Automated retraining
- After a few years, your team has managed to deploy models to solve most of the obvious problems.
- Your priority is no longer to develop new models, but to maintain and improve existing models. The ad hoc, manual process of updating models mentioned from the previous stage has grown into a pain point too big to be ignored.
- Your team decides to write a script to automatically execute all the retraining steps. This script is then run periodically using a batch process such as Spark.
- When creating scripts to automate the retraining process for your system, you need to take into account that different models in your system might require different retraining schedules.
Automated stateful training
- In this stage, you reconfigure your automatic updating script so that, when the model update is kicked off, it first locates the previous checkpoint and loads it into memory before continuing training on this checkpoint.
Continual learning
- Finding the optimal schedule isn’t straightforward and can be situation-dependent.
- Instead of relying on a fixed schedule, you might want your models to be automatically updated whenever data distributions shift and the model’s performance plummets.
- The holy grail is when you combine continual learning with edge deployment.
- You’ll first need a mechanism to trigger model updates. This trigger can be:
  - Time-based
    - For example, every five minutes.
  - Performance-based
    - For example, whenever model performance plummets.
  - Volume-based
    - For example, whenever the total amount of labelled data increases by 5%.
  - Drift-based
    - For example, whenever a major data distribution shift is detected.
- For this trigger mechanism to work, you’ll need a solid monitoring solution.
- You’ll also need a solid pipeline to continually evaluate your model updates.
- The hard part is to ensure that the updated model is working properly.
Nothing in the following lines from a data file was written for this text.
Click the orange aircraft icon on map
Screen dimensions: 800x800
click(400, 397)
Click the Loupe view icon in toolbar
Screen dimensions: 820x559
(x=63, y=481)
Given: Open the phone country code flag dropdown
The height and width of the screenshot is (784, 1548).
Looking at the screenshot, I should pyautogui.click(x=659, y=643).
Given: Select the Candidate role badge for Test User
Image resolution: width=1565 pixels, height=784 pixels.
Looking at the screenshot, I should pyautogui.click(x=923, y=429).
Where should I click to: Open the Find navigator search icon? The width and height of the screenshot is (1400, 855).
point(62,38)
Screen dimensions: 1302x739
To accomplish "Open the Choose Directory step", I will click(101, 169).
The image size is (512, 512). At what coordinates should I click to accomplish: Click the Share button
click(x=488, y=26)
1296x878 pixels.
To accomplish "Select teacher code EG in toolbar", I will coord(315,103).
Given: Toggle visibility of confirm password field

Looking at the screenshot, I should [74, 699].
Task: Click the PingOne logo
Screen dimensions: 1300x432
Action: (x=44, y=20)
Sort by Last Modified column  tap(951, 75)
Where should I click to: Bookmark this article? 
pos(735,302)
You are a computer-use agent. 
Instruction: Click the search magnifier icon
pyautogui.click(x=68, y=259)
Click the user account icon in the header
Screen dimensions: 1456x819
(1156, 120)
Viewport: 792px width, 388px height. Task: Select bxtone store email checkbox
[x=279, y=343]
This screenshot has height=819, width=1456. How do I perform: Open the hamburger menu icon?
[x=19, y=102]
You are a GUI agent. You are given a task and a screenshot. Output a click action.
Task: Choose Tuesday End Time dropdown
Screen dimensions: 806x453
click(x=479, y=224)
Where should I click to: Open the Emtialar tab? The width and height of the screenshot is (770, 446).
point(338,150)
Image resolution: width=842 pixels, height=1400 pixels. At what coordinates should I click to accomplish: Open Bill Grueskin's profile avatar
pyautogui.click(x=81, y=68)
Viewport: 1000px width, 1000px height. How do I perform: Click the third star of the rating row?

How often to update your models?

Value of data freshness
- The question of how often to update a model becomes a lot easier if we know how much the model performance will improve as a result of the update.
- In practice, you might want your experiments to be much more fine-grained, operating not in months but in weeks, days, even hours or minutes.
Model iteration vs data iteration
- In theory, you can do both types of updates and in practice, you should do both from time to time. However, the more resources you spend in one approach, the fewer resources you can spend in the other.
- On one hand, if you find that iterating on your data doesn’t give you much performance gain, then you should spend your resources on finding a better model. On the other hand, if finding a better model architecture requires 100X compute for training and gives you 1% performance whereas updating the same model on data from the last three hours requires only 1X compute and also gives 1% performance gain, you’ll be better off iterating on data.
- It’s important to run experiments to quantify the value of data freshness to your models.

Test in Production

To sufficiently evaluate your models, you first need a mixture of offline evaluation and online evaluation. To understand why offline evaluation isn’t enough, let’s go over two major test types for offline evaluation: test splits and backtests.

If you update the model to adapt to a new data distribution, it’s not sufficient to evaluate this new model on test splits from the old distribution.

The method of testing a predictive model on data from a specific period of time in the past is known as a backtest.

The question is whether backtests are sufficient to replace static test splits. Not quite. If something went wrong with your data pipeline and some data from the last hour is corrupted, evaluating your model solely on this recent data isn’t sufficient.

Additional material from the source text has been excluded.